O que se percebe é que muitos querem ser gestores, querem decidir e ser obedecidos, mas nem todos querem assumir os problemas inerentes ao comando. Assumir a responsabilidade pelos resultados da equipe implica em assumir erros de avaliação ou de estratégia e os maus resultados também. Quem nunca viu um chefe se eximir da culpa de alguma coisa que não funcionou bem e sacrificar um subordinado sem qualquer drama de consciência? Claro que um gestor não pode ser culpado por todos os erros cometidos por sua equipe, mas cabe a ele atuar para evitar que erros se repitam e assumir a responsabilidade quando o mau resultado é consequência do trabalho conjunto.
A falta do investimento na criação da consciência ética, tão aparentemente desinteressante sob o ponto de vista da área comercial, focada no alcance de metas e na venda a qualquer preço, continuam criando futuros chefes que se inspiram nos atuais.

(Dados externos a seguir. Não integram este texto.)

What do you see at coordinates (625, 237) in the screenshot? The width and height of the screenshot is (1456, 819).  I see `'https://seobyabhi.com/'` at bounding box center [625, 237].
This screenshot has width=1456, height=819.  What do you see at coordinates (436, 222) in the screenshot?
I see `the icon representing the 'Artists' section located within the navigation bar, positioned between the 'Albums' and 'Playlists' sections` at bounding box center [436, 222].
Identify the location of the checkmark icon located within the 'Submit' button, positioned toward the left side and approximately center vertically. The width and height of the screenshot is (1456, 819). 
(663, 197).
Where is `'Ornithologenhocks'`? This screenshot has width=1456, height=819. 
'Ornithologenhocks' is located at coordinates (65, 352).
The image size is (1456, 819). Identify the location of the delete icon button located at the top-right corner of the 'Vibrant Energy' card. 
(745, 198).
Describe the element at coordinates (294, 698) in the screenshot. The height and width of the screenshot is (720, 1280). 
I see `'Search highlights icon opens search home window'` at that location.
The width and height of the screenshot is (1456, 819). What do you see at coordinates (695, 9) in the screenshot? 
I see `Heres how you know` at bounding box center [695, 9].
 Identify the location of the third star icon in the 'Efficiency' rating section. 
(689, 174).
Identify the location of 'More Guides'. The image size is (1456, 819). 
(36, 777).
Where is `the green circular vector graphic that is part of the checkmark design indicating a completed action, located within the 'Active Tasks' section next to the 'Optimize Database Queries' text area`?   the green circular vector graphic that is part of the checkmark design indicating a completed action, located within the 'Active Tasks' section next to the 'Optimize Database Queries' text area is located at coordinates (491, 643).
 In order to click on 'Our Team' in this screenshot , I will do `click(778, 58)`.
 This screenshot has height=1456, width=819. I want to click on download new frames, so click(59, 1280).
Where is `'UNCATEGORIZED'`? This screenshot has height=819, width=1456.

As empresas que não atuam para inibir as pequenas condutas antiéticas acabam alimentando a formação de novos "antilíderes", sem perceber que eles são verdadeiros sabotadores nem o quanto eles contribuem para aumentar o risco do negócio. Além disso, permitem que o ambiente empresarial se mantenha insalubre, perdendo por isso muitos dos seus talentos.
Criar o Código de Ética, a Comissão de Ética e punir fraudadores e ladrões não é suficiente para desenvolver a consciência ética. Seguindo esses passos, a empresa até fica "parecendo" ética, pode até direcionar seus ganhos para negócios eticamente corretos, mas não reduz o custo invisível das "pequenas" condutas antiéticas e continua exposta ao perigo de muitas "pequenas" perdas financeiras.
Esquecem que a reputação da empresa, a imagem construida em anos de altos investimentos em marketing pode ser destroçada por causa de uma única decisão equivocada.
Um bom exemplo disso foi o que aconteceu com a British Petroleum. A empresa invetiu milhões de dólares na criação da marca BP - Beyond Petroleum, social e ecologicamente correta, mas bastou uma decisão de um gestor de uma plataforma no Golfo do México de não parar a produção para consertar uma peça do sistema de segurança na exploração de petróleo e a explosão que aconteceu em abril de 2010 causou prejuízos incalculáveis a milhares de pessoas e à própria empresa.